***** REGISTROS A PROCESAR *****

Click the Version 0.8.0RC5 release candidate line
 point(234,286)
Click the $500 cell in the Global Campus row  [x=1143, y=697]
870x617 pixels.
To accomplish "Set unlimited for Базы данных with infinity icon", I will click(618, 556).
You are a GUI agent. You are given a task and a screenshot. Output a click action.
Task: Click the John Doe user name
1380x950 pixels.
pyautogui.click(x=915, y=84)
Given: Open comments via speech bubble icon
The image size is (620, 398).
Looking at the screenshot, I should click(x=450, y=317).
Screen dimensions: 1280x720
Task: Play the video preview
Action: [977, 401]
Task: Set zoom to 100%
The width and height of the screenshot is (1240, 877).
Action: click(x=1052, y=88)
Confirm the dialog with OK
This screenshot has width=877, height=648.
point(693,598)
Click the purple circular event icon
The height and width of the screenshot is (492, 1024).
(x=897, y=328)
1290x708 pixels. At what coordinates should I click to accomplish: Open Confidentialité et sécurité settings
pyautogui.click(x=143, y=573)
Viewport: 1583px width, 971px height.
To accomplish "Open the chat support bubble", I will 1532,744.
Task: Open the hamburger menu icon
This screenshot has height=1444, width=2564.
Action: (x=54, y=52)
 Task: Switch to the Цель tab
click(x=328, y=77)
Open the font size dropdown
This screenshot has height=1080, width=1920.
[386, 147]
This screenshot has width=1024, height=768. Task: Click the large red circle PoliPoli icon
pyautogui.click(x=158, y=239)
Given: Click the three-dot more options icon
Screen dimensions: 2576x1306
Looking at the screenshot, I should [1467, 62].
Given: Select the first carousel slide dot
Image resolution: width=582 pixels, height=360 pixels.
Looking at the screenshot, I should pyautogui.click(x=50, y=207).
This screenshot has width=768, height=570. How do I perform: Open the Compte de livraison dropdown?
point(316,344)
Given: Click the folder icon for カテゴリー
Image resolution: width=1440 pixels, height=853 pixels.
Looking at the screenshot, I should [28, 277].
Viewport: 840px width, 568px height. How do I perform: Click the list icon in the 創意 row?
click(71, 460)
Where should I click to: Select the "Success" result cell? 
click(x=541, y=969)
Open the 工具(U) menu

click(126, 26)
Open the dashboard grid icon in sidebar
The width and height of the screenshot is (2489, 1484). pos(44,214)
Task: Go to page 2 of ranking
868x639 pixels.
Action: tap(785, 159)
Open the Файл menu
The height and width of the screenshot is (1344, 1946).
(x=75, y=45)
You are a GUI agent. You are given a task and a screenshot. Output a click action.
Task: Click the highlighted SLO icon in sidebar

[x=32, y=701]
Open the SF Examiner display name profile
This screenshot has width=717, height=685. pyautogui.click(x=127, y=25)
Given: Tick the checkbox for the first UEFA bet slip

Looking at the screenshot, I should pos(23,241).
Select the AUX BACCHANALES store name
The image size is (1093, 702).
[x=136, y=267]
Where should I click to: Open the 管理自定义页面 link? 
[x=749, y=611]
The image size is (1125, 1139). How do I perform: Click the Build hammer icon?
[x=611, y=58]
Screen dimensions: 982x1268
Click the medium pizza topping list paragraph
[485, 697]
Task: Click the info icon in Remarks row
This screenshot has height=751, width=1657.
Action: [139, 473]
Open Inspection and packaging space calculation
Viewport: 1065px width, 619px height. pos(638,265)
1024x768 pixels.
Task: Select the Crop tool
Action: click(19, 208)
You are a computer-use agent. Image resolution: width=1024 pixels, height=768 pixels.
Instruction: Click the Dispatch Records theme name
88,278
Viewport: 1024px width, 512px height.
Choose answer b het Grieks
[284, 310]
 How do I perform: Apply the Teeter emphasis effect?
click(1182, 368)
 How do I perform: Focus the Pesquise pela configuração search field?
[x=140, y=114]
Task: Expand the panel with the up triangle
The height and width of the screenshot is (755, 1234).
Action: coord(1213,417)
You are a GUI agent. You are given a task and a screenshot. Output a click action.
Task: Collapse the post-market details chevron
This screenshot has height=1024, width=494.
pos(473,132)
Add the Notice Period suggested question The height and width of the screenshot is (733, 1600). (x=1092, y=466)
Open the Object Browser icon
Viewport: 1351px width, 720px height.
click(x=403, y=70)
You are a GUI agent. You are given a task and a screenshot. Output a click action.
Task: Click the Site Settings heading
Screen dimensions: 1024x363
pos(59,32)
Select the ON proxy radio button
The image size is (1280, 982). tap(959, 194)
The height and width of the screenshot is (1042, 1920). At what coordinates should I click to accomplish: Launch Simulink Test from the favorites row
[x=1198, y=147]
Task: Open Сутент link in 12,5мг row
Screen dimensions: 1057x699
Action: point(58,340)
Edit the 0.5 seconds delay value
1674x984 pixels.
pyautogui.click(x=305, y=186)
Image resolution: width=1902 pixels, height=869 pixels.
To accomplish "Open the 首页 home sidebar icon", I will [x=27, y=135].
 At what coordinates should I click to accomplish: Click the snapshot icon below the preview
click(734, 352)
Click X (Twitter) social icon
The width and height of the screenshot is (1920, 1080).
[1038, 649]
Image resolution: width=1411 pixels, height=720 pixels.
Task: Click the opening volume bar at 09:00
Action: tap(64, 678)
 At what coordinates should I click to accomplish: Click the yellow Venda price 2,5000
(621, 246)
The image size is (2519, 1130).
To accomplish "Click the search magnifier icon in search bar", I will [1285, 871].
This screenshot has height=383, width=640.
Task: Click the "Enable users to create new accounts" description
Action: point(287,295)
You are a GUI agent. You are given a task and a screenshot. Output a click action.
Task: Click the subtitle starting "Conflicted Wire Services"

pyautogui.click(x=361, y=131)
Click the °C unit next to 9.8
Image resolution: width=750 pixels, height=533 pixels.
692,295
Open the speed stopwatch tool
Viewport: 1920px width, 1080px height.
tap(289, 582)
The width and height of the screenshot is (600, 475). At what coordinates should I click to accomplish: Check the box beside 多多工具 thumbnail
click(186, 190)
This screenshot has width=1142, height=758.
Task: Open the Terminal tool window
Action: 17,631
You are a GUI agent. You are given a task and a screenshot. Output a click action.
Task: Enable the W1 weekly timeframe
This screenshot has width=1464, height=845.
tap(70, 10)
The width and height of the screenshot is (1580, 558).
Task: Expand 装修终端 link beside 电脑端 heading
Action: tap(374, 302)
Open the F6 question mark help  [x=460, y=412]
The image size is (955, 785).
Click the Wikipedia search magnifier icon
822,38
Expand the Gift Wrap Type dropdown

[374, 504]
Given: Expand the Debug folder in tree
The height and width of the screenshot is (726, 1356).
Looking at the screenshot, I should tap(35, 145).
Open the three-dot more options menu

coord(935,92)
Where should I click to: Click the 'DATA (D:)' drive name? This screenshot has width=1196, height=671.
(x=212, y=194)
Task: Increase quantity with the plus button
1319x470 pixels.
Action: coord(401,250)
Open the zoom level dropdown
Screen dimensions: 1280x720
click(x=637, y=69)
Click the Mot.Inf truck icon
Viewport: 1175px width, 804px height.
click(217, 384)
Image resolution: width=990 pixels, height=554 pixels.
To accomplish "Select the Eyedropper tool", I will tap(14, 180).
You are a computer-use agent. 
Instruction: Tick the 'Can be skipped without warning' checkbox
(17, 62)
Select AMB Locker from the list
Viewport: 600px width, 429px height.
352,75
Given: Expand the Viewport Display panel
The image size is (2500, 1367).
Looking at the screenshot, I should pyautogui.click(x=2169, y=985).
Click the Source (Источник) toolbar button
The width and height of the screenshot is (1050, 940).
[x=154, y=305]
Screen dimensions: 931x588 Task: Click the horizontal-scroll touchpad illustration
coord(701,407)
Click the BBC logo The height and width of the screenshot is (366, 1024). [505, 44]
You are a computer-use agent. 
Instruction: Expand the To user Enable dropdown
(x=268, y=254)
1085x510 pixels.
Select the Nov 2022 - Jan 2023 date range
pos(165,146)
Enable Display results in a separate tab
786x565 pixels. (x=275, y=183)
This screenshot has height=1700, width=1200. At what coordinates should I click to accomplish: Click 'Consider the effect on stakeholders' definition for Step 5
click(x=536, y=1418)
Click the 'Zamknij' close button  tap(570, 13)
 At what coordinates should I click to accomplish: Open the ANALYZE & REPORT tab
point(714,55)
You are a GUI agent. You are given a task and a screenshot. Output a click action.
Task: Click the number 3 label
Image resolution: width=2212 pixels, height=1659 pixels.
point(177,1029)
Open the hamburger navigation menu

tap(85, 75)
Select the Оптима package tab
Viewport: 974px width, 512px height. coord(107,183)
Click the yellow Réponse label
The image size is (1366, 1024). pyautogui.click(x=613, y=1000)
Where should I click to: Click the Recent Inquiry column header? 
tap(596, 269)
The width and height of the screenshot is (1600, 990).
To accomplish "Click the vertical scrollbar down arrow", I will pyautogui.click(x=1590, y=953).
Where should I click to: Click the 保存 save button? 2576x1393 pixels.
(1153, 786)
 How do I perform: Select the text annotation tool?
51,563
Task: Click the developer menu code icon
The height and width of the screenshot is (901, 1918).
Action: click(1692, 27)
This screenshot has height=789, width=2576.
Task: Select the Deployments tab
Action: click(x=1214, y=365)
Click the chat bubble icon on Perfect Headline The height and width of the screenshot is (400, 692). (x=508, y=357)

*****

_OBJETIVO DEL EJERCICIO:_
Localiza en los registros cada línea que contenga la cadena "sidebar" y copia esas líneas completas.

_RESULTADO COMPLETO:_
Open the dashboard grid icon in sidebar
Task: Click the highlighted SLO icon in sidebar
To accomplish "Open the 首页 home sidebar icon", I will [x=27, y=135].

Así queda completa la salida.